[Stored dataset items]
········

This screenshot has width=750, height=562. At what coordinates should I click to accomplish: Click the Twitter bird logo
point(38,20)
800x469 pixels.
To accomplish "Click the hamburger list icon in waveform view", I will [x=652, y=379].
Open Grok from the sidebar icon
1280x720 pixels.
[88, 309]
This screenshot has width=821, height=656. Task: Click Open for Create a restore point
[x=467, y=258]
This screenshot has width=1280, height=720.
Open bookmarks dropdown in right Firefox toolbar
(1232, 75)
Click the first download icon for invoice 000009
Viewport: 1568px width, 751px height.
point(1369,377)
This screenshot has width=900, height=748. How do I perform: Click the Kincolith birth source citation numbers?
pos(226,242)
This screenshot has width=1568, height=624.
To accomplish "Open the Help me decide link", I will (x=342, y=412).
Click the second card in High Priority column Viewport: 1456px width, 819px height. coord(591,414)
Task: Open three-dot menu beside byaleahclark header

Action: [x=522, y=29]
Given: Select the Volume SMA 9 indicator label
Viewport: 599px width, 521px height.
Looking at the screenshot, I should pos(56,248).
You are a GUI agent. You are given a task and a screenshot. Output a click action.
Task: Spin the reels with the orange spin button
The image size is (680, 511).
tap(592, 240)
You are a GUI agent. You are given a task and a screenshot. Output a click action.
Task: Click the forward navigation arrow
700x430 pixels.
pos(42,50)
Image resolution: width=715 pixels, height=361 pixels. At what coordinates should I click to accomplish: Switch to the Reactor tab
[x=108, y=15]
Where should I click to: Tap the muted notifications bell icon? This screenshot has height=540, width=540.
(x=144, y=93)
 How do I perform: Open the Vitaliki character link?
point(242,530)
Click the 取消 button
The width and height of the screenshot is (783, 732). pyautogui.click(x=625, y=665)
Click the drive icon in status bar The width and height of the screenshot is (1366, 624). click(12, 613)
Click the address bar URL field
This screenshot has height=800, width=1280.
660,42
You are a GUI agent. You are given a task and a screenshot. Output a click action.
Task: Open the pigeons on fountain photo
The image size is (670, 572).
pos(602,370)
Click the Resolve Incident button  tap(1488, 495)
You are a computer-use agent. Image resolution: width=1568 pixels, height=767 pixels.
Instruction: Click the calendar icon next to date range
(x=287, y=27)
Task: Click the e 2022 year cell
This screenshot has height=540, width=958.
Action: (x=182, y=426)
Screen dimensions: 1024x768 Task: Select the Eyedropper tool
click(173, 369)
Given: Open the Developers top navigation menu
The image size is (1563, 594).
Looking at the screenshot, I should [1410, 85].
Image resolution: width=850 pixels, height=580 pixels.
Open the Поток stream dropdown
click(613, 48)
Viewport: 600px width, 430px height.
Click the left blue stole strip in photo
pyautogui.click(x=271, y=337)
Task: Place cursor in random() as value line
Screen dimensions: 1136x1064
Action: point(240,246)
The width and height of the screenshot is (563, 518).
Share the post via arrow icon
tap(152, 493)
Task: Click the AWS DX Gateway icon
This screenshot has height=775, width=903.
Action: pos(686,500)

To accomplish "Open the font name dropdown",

········

:: EXERCISE DETAILS ::
Give back the data above exactly as it appears.

:: RESPONSE TO THIS EXERCISE ::
This screenshot has width=750, height=562. At what coordinates should I click to accomplish: Click the Twitter bird logo
point(38,20)
800x469 pixels.
To accomplish "Click the hamburger list icon in waveform view", I will [x=652, y=379].
Open Grok from the sidebar icon
1280x720 pixels.
[88, 309]
This screenshot has width=821, height=656. Task: Click Open for Create a restore point
[x=467, y=258]
This screenshot has width=1280, height=720.
Open bookmarks dropdown in right Firefox toolbar
(1232, 75)
Click the first download icon for invoice 000009
Viewport: 1568px width, 751px height.
point(1369,377)
This screenshot has width=900, height=748. How do I perform: Click the Kincolith birth source citation numbers?
pos(226,242)
This screenshot has width=1568, height=624.
To accomplish "Open the Help me decide link", I will (x=342, y=412).
Click the second card in High Priority column Viewport: 1456px width, 819px height. coord(591,414)
Task: Open three-dot menu beside byaleahclark header

Action: [x=522, y=29]
Given: Select the Volume SMA 9 indicator label
Viewport: 599px width, 521px height.
Looking at the screenshot, I should pos(56,248).
You are a GUI agent. You are given a task and a screenshot. Output a click action.
Task: Spin the reels with the orange spin button
The image size is (680, 511).
tap(592, 240)
You are a GUI agent. You are given a task and a screenshot. Output a click action.
Task: Click the forward navigation arrow
700x430 pixels.
pos(42,50)
Image resolution: width=715 pixels, height=361 pixels. At what coordinates should I click to accomplish: Switch to the Reactor tab
[x=108, y=15]
Where should I click to: Tap the muted notifications bell icon? This screenshot has height=540, width=540.
(x=144, y=93)
 How do I perform: Open the Vitaliki character link?
point(242,530)
Click the 取消 button
The width and height of the screenshot is (783, 732). pyautogui.click(x=625, y=665)
Click the drive icon in status bar The width and height of the screenshot is (1366, 624). click(12, 613)
Click the address bar URL field
This screenshot has height=800, width=1280.
660,42
You are a GUI agent. You are given a task and a screenshot. Output a click action.
Task: Open the pigeons on fountain photo
The image size is (670, 572).
pos(602,370)
Click the Resolve Incident button  tap(1488, 495)
You are a computer-use agent. Image resolution: width=1568 pixels, height=767 pixels.
Instruction: Click the calendar icon next to date range
(x=287, y=27)
Task: Click the e 2022 year cell
This screenshot has height=540, width=958.
Action: (x=182, y=426)
Screen dimensions: 1024x768 Task: Select the Eyedropper tool
click(173, 369)
Given: Open the Developers top navigation menu
The image size is (1563, 594).
Looking at the screenshot, I should [1410, 85].
Image resolution: width=850 pixels, height=580 pixels.
Open the Поток stream dropdown
click(613, 48)
Viewport: 600px width, 430px height.
Click the left blue stole strip in photo
pyautogui.click(x=271, y=337)
Task: Place cursor in random() as value line
Screen dimensions: 1136x1064
Action: point(240,246)
The width and height of the screenshot is (563, 518).
Share the post via arrow icon
tap(152, 493)
Task: Click the AWS DX Gateway icon
This screenshot has height=775, width=903.
Action: pos(686,500)

To accomplish "Open the font name dropdown",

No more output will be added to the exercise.